---------- DATA UNDER STUDY ----------
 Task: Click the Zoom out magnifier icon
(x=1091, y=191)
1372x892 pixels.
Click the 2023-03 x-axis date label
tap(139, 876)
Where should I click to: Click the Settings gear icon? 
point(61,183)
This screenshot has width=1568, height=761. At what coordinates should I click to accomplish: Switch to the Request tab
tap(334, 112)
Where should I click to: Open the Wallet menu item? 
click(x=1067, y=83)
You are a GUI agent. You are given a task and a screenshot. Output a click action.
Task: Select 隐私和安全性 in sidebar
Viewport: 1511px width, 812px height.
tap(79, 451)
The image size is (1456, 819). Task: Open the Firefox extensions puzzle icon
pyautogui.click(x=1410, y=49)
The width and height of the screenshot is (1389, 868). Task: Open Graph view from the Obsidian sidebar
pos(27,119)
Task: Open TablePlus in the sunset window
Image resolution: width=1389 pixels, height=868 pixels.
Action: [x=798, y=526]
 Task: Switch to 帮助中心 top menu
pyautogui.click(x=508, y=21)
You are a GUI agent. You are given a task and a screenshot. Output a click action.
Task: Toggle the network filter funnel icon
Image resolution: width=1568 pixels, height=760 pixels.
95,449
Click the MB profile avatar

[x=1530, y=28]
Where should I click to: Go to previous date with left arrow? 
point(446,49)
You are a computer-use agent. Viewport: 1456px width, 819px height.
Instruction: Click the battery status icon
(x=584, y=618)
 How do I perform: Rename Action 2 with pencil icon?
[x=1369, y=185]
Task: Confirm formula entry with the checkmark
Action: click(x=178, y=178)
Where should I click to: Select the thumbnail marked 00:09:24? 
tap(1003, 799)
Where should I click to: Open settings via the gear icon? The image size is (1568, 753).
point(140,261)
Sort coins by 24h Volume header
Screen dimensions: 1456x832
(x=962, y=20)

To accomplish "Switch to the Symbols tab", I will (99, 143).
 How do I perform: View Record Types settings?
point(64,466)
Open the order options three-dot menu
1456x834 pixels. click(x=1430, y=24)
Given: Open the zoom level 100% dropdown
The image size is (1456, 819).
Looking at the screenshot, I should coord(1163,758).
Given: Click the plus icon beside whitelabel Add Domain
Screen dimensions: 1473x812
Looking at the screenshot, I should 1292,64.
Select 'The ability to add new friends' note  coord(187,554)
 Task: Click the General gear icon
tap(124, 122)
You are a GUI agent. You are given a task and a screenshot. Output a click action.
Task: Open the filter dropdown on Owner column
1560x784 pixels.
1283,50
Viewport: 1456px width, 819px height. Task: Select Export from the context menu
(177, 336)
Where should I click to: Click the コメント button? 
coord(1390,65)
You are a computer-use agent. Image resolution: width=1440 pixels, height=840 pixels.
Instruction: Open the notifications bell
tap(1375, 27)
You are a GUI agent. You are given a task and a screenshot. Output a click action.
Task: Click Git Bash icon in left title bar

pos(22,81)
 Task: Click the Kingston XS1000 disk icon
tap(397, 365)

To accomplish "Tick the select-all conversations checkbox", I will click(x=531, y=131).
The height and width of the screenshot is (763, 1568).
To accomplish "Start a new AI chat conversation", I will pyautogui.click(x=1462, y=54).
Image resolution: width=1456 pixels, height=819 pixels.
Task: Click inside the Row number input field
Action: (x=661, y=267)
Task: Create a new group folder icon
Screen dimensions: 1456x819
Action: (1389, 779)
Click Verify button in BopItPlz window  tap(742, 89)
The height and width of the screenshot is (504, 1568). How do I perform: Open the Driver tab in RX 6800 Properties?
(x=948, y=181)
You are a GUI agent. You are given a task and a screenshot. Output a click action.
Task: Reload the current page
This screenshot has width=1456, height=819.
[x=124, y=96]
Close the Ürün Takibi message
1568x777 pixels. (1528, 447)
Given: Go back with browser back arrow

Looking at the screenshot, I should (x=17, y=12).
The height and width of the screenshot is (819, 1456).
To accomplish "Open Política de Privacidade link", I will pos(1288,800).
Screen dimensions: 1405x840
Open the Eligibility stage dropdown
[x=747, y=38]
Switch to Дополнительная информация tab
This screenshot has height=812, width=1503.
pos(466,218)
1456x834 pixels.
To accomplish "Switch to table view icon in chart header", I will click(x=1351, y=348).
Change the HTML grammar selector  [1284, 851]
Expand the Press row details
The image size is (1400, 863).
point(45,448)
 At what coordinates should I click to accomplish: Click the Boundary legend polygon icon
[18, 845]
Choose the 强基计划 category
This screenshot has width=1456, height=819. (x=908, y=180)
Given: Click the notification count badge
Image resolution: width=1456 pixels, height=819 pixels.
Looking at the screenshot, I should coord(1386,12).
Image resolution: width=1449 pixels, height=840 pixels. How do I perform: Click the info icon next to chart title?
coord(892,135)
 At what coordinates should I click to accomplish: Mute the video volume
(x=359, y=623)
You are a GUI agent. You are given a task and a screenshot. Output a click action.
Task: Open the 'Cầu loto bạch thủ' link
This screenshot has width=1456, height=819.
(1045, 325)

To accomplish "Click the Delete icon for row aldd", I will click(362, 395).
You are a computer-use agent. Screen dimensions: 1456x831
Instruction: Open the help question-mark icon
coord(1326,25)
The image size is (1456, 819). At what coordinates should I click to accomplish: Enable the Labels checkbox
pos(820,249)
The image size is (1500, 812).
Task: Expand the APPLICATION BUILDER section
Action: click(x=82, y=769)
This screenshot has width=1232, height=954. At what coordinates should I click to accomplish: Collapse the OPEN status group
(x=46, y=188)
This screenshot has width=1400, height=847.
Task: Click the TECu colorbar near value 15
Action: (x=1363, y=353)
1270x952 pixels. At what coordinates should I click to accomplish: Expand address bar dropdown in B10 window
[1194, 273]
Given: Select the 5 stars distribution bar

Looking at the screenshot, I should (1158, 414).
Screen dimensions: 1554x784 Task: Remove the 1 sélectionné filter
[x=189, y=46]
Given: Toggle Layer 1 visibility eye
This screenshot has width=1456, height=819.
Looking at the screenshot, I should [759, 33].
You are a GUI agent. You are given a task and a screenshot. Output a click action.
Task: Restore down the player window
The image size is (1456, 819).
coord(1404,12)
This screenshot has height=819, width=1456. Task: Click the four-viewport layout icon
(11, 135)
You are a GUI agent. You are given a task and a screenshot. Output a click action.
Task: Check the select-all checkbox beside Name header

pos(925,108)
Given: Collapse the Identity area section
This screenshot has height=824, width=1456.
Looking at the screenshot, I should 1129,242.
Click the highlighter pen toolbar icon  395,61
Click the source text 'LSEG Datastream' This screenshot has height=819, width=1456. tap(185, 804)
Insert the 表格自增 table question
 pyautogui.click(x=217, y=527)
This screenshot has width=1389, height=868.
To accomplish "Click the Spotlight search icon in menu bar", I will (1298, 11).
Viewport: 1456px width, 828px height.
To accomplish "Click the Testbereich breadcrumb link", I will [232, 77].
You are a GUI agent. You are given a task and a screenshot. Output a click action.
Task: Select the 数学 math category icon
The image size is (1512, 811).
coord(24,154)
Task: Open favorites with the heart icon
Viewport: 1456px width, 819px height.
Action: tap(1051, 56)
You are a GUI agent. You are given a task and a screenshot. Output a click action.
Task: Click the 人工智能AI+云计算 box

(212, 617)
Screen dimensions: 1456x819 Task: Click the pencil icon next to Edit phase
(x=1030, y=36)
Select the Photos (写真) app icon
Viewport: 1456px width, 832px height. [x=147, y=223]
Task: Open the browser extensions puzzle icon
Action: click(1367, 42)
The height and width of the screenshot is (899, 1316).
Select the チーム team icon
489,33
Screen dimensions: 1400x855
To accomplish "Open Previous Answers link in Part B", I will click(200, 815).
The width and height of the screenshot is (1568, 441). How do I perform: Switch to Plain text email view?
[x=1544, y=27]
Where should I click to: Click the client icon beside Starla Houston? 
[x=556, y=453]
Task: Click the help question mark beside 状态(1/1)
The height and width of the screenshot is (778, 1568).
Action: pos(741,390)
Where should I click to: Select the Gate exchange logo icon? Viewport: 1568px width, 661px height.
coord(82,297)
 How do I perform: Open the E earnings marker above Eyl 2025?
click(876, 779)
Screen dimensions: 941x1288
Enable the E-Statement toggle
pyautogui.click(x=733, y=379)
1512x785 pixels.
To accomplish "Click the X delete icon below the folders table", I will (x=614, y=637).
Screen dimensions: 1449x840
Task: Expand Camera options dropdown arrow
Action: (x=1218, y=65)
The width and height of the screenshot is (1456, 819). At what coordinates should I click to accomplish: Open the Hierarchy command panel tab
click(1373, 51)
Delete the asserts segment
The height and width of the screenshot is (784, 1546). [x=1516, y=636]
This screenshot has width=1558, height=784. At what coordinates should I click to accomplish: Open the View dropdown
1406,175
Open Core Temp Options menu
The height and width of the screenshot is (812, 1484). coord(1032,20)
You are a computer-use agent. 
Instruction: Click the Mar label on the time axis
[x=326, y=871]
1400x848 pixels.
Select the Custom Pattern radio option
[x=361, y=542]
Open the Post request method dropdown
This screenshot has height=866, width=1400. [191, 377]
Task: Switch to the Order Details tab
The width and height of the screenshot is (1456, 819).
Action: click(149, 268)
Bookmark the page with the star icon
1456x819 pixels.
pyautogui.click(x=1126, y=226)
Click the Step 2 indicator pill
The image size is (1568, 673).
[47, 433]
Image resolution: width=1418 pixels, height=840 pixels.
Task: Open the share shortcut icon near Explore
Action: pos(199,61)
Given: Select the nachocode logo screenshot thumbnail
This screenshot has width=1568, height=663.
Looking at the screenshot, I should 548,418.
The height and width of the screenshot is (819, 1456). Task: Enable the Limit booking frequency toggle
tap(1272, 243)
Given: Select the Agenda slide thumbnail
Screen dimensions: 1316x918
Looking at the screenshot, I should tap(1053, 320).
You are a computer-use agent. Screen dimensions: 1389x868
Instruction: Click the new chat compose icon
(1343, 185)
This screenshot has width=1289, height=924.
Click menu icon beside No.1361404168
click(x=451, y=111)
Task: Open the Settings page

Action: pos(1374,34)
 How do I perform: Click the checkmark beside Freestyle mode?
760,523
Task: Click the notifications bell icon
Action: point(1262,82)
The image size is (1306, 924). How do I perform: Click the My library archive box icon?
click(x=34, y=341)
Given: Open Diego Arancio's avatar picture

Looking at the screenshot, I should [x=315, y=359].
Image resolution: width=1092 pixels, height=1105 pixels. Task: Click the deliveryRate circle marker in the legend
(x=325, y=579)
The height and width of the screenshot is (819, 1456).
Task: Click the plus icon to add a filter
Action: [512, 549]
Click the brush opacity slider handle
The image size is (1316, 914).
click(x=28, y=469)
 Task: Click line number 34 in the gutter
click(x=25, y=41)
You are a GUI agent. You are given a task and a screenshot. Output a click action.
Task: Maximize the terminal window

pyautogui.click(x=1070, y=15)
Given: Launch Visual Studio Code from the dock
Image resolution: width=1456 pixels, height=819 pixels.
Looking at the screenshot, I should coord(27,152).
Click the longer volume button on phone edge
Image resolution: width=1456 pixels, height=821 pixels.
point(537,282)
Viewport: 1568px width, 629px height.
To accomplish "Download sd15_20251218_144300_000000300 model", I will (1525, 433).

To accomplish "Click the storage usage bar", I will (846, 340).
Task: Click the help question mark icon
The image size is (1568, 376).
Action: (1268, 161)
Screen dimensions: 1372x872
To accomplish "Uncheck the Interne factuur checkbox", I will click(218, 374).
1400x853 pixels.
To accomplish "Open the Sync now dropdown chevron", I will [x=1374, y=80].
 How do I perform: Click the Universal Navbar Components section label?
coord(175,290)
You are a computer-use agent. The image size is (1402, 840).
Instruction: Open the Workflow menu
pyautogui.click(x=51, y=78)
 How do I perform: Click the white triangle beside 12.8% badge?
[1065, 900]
----------
In the entries above, find the line with "How do I perform: View" and the line with "You are a computer-use agent. Image", then set down exactly those two and every line between them, nothing else.

→ **RESULT OF THIS EXERCISE**:
 How do I perform: View Record Types settings?
point(64,466)
Open the order options three-dot menu
1456x834 pixels. click(x=1430, y=24)
Given: Open the zoom level 100% dropdown
The image size is (1456, 819).
Looking at the screenshot, I should coord(1163,758).
Given: Click the plus icon beside whitelabel Add Domain
Screen dimensions: 1473x812
Looking at the screenshot, I should 1292,64.
Select 'The ability to add new friends' note  coord(187,554)
 Task: Click the General gear icon
tap(124, 122)
You are a GUI agent. You are given a task and a screenshot. Output a click action.
Task: Open the filter dropdown on Owner column
1560x784 pixels.
1283,50
Viewport: 1456px width, 819px height. Task: Select Export from the context menu
(177, 336)
Where should I click to: Click the コメント button? 
coord(1390,65)
You are a computer-use agent. Image resolution: width=1440 pixels, height=840 pixels.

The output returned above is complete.